Wo betrieb der Vater laut dem ausgewählten Auszug seine Großschlachterei?

## AUSGEWÄHLTER AUSZUG
···

Wie ich an den Kochherd kam

Zu Beginn meiner ersten Ehe fragte meine Mutter anlässlich eines Besuches in meinem Elternhaus meinen Vater, ob er mir nicht gelegentlich Fleischwaren zu günstigeren Konditionen beschaffen könne. Schließlich betrieb mein Vater noch im Rahmen des großelterlichen Geschäftes traditionell eine Großschlachterei am städtischen Schlachthof in Duisburg-Meiderich. Da mein Vater sich fast ausschließlich mit dem Schlachten von Großvieh, also Rindern, befasste, wandte er ein, dass eine Versorgung meiner jungen in Familie aus dem Fleischbestand sich für ihn schwierig gestalten würde.

···

## VERFÜGBARE DATEN
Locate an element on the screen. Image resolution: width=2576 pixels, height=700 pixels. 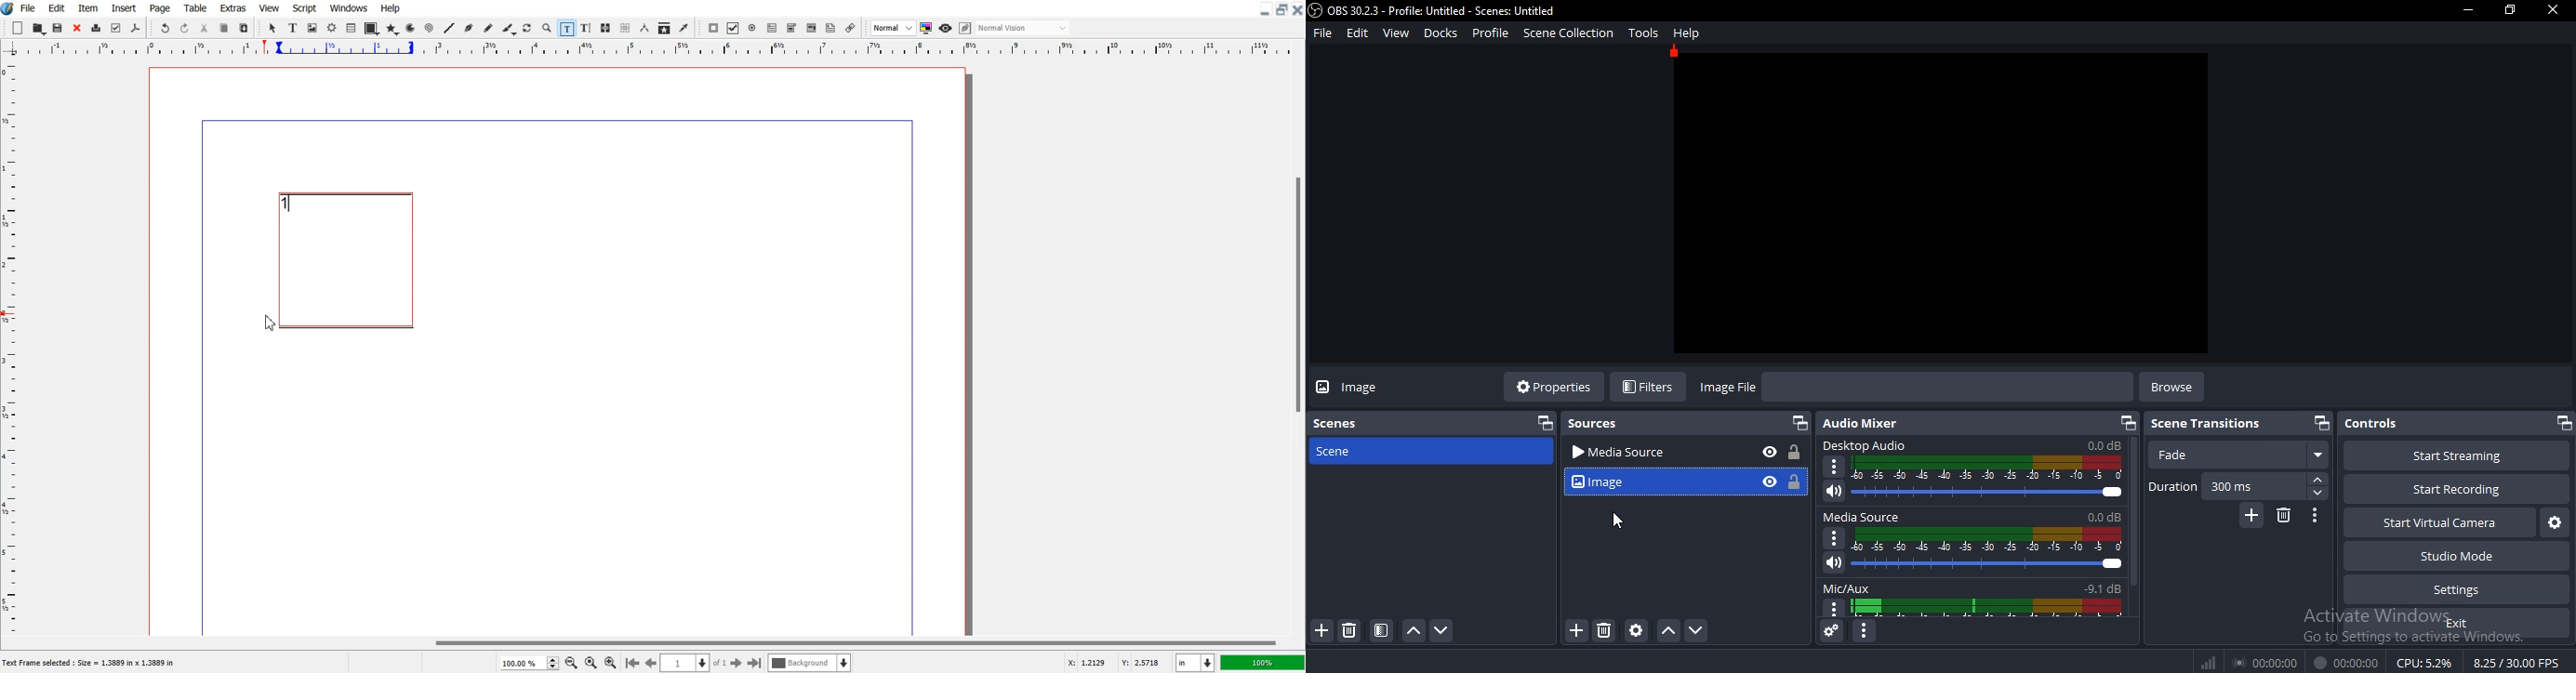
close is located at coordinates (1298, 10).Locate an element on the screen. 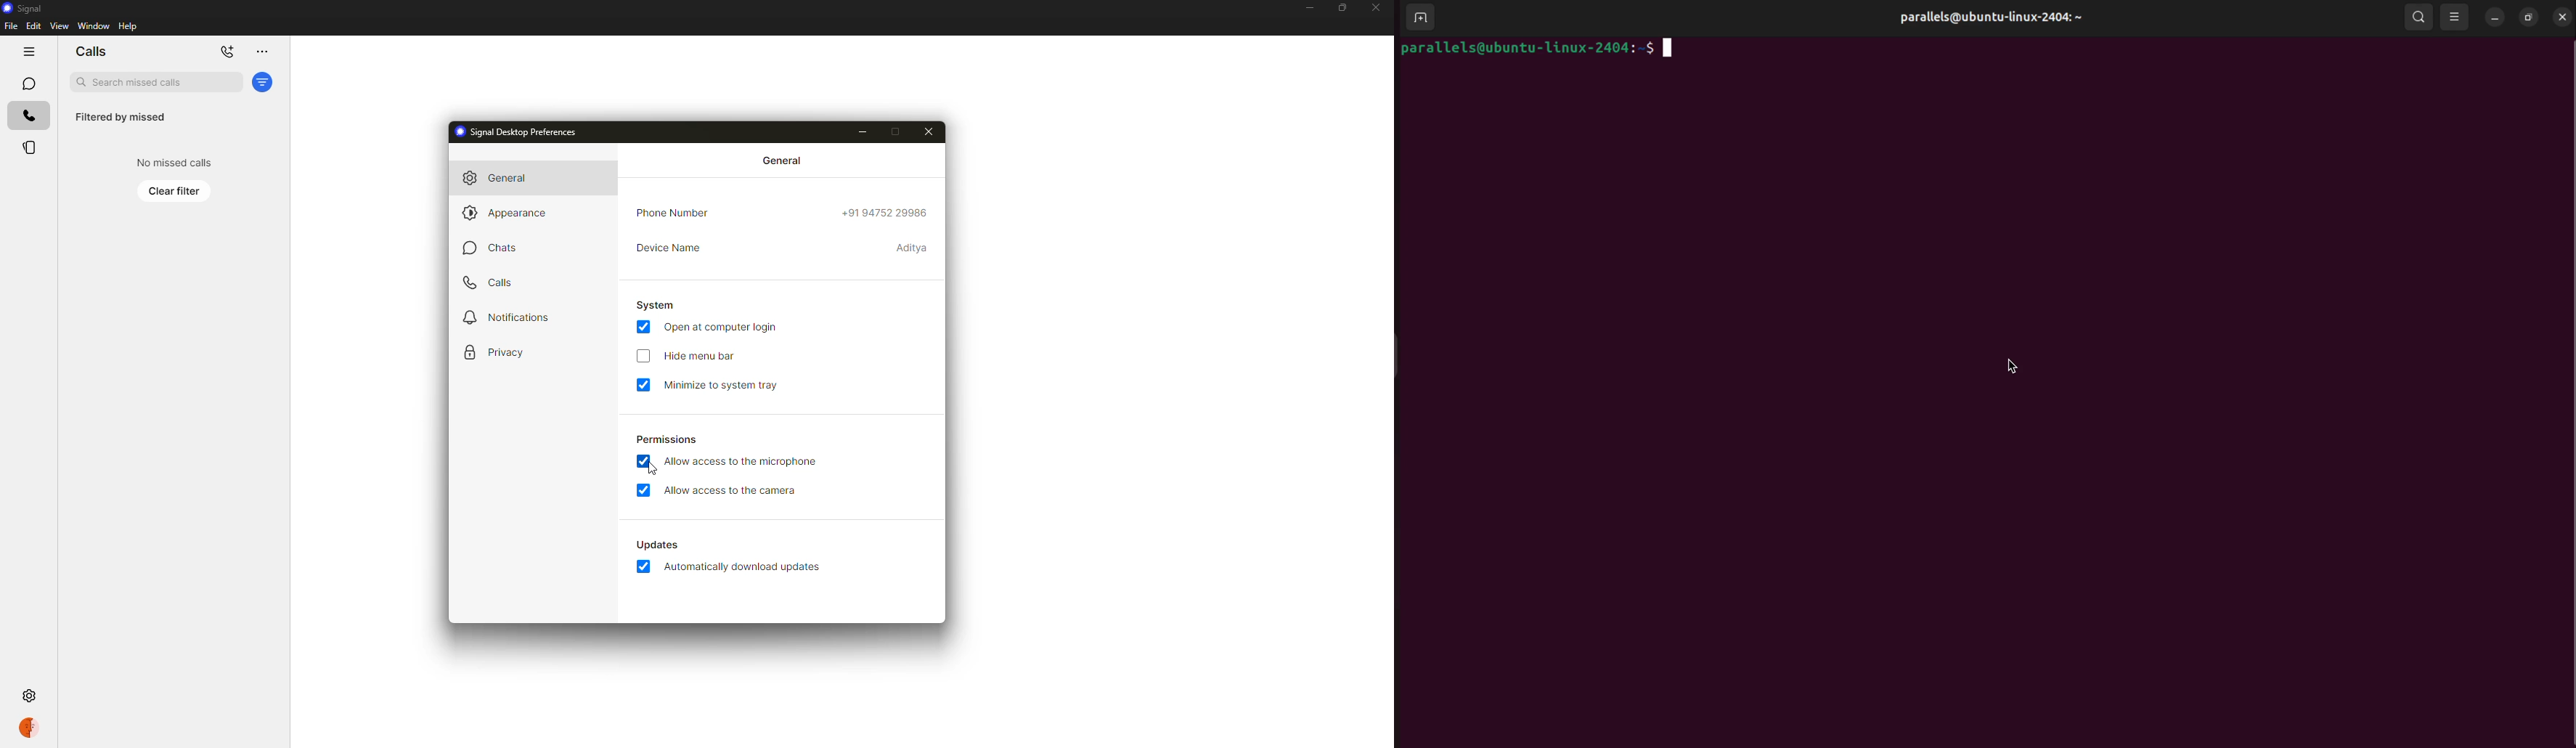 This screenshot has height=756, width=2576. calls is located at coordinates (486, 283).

···

## ANTWORT ZUR AUFGABE
Am städtischen Schlachthof in Duisburg-Meiderich.